STATED GOAL
Retype each of the rows below word for word, keeping every line as it stands.

--- MATERIAL SHOWN ---

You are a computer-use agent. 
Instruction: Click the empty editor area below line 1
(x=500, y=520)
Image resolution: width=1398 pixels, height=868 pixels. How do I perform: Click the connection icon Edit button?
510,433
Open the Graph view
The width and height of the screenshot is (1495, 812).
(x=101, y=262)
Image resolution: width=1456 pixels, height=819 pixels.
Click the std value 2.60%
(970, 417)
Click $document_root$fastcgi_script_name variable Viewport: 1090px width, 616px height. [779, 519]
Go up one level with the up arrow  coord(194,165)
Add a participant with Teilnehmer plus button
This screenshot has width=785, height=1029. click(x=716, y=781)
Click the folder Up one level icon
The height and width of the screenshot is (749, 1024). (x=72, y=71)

---

CORRECT OUTPUT
You are a computer-use agent. 
Instruction: Click the empty editor area below line 1
(x=500, y=520)
Image resolution: width=1398 pixels, height=868 pixels. How do I perform: Click the connection icon Edit button?
510,433
Open the Graph view
The width and height of the screenshot is (1495, 812).
(x=101, y=262)
Image resolution: width=1456 pixels, height=819 pixels.
Click the std value 2.60%
(970, 417)
Click $document_root$fastcgi_script_name variable Viewport: 1090px width, 616px height. [779, 519]
Go up one level with the up arrow  coord(194,165)
Add a participant with Teilnehmer plus button
This screenshot has width=785, height=1029. click(x=716, y=781)
Click the folder Up one level icon
The height and width of the screenshot is (749, 1024). (x=72, y=71)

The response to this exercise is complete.